Prime Minister May's opponents appear to have been looking for a 'ladder to climb down'
On Monday night UK Prime Minister Theresa May made a last-minute dash to Strasbourg to sign off on a set of extra assurances on the contentious Irish backstop. The big question now is whether these will be enough to turn the tables in favour of her deal.
To recap, May faced a heavy defeat on her deal in January, and since then she has been focused on getting legally binding changes to the Irish backstop - an insurance policy against a hard border re-emerging on the island of Ireland.
Until recently, Brexiteers within May’s Conservative Party have been demanding the backstop be removed from the deal entirely in order to secure their support for the deal.
But in recent days, the calculation has begun to change. A delay to Brexit now looks inevitable one way or another, while more moderate/pro-EU lawmakers are likely to try to force a series of indicative votes in Parliament to determine whether an alternative Brexit strategy can command a majority.
In theory, both factors could see Brexit watered down (if say Parliament backs a permanent customs union) or stopped entirely (if a long Brexit delay eventually leads to a second referendum). This has put pressure on the Brexiteers to rethink their positions on May’s deal, and recent comments suggest some are “looking for a ladder to climb down”.
These latest assurances are unlikely to be enough
So following the Prime Minister's latest assurances, will the Brexiteers take the ladder May is offering them? Well to follow the analogy, this is certainly not the ladder they wanted - as one journalist put it, several rungs are missing.
Unsurprisingly, the assurances do not include the unilateral exit mechanism many MPs were asking for.

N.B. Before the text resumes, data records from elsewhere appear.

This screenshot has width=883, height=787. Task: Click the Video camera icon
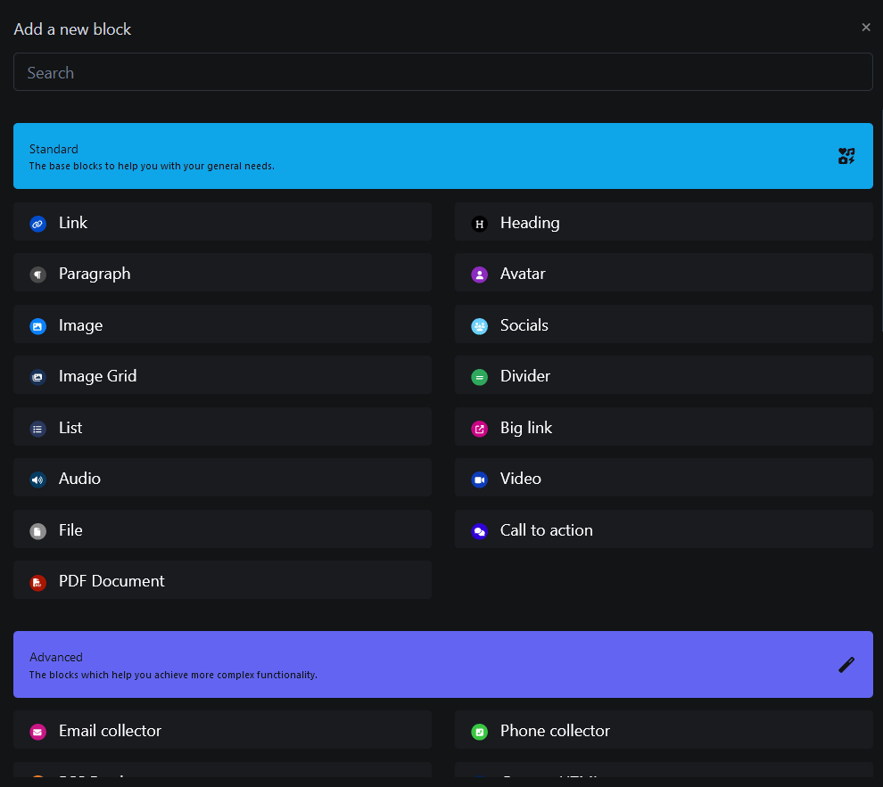[479, 480]
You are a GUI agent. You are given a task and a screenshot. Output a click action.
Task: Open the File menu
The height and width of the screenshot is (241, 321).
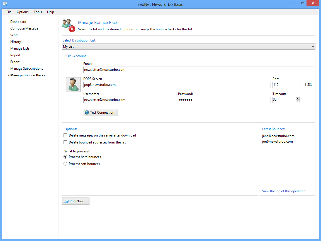click(x=9, y=12)
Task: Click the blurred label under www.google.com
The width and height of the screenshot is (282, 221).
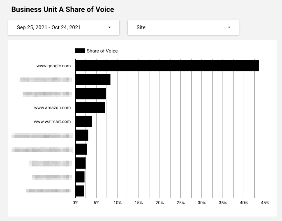Action: point(46,80)
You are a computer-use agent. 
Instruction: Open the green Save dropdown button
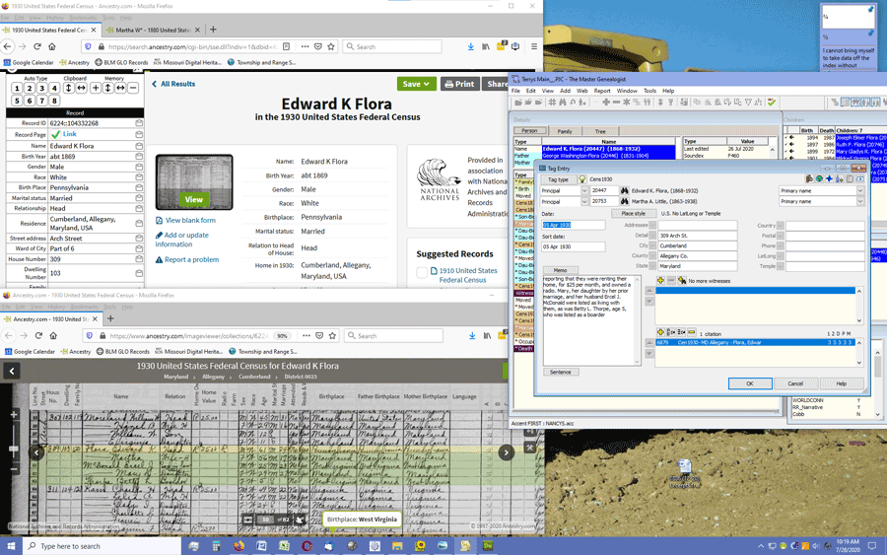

Instead, there is extra clarity on an arbitration panel (which was already part of the deal), which would allow either side to challenge the other if it didn’t think they were acting in good faith in future trade talks - although crucially failure to do so would initially result in "temporary remedies" rather than a full-scale removal of the backstop.
The deal also does not come with a time limit on the backstop - another key Brexiteer demand. Here, there is a commitment to pursue alternative arrangements to replace the Irish backstop at some point in the future. However few experts believe this will be possible - the technology simply doesn’t exist to perform border checks remotely.
These changes may still be enough for some, more moderate, pro-Brexit MPs. Many though will be waiting to see the Attorney General's latest legal advice this morning, although given there have been few (if any) meaningful changes to the deal, it's hard to see Democratic Unionist (DUP) lawmakers swinging behind it.
Their support is seen as the key to unlocking much wider support from the pro-Brexit European Research Group faction of the Conservative Party. If the vote were to be perceived to be looking close, then some believe that 20-30 Labour lawmakers (those that represent big leave-supporting areas) may also decide to back the deal - although they are unlikely to do so unless they seriously believe the vote stands a good chance of passing.
To us, it still looks more likely that PM May will lose the vote later on Tuesday, but her latest reassurances may help reduce the scale of defeat to something close to 50-100 votes, from what otherwise might have been a heavy three-figure loss.
If she does lose, then focus will switch to a vote later in the week on extending the Article 50 negotiating period beyond 29 March. There is still a lot of uncertainty over how long a delay might last, although the wind appears to be blowing towards a shorter time period - perhaps just two to three months. As part of the package of announcements on Monday night, the EU said that any extension beyond 23-26 May would require the UK to hold European Parliamentary elections.